The challenge with IceCube is its complexity, heterogeneity, and high dimensionality. This affects the choice of which ML paradigm to employ: Standard, tabular methods (e.g. BDTs) require collapsing the event information into a tabular format e.g. by using manually engineered features. However, from previous work (Baldi, Sadowski, and Whiteson, 1402.4735) it is known that in particular deep learning models provide the largest marginal improvement when applied to data at the lowest level rather than to engineered features only. In IceCube, this would imply using the DOM-level data (DOM coordinates, pulse charge, timing, etc.) directly in neural networks.

One option would be to use convolutional neural networks (CNNs), but these require the input data be Euclidean; something even the IceCube-86 detector isn't and with each additional detector component (DeepCore, Upgrade, etc.) it becomes less and less straightforward to format raw IceCube data in a way that is suitable for CNN processing. Another option is to use graph neural networks (GNNs). These models can accommodate any spatial geometry of the input data through the notion of adjacency. CNNs can be considered special cases of GNNs in the language of geometric deep learning (Bronstein et al., 2104.13478). Within this paradigm, DOM data is represented as nodes on a graph corresponding to the IceCube detector (naturally also accommodating any detector extensions), and information is passed through the network along edges connecting these nodes; corresponding to generalised convolutions of CNNs. This makes GNNs a well-suited paradigm for naturally accommodating low-level IceCube data.

To fully exploit the potential of GNNs in IceCub, leverage collaboration across institutes and analysis groups, and break down unproductive silos, it is proposed to coordinate and align all GNN development efforts in IceCube through the gnn-reco project.

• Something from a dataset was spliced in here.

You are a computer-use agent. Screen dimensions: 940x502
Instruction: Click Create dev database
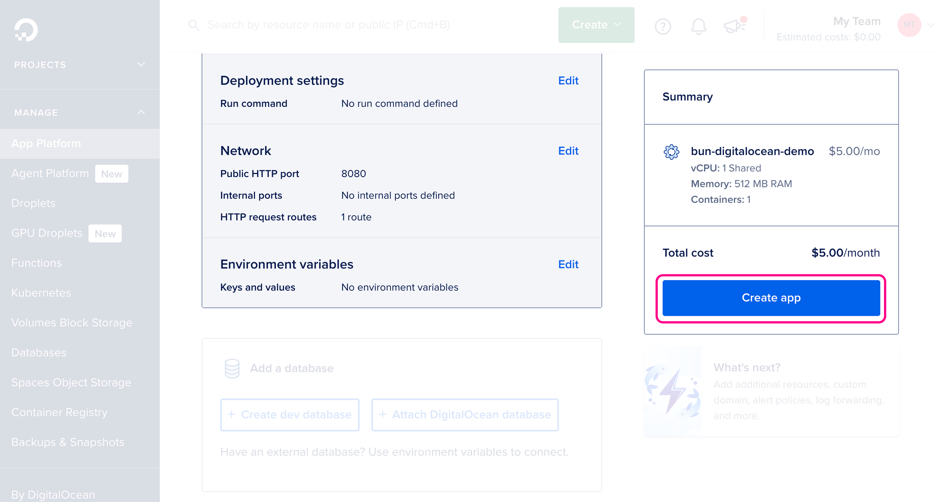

This project would constitute an internal "center of excellence" within this branch of machine learning, where all IceCube members can contribute new models, applications/use cases, etc. and get support for e.g. using GNNs in their analysis.

Project overview

The collaboration itself will take place through weekly developer meetings, discussion in a dedicated Slack chat, etc. (TBC) The work will be coordinated and guided by the repository maintainers.

The technical solution (i.e. the project code base) will be the foundation on which GNN applications are built in IceCube, and therefore the quality and appropriateness of the base code structure is crucial for the success of the project. To this end, the project should aim to be sufficiently general and extensible; it should facilitate collaboration; and generally follow best practices for ML development.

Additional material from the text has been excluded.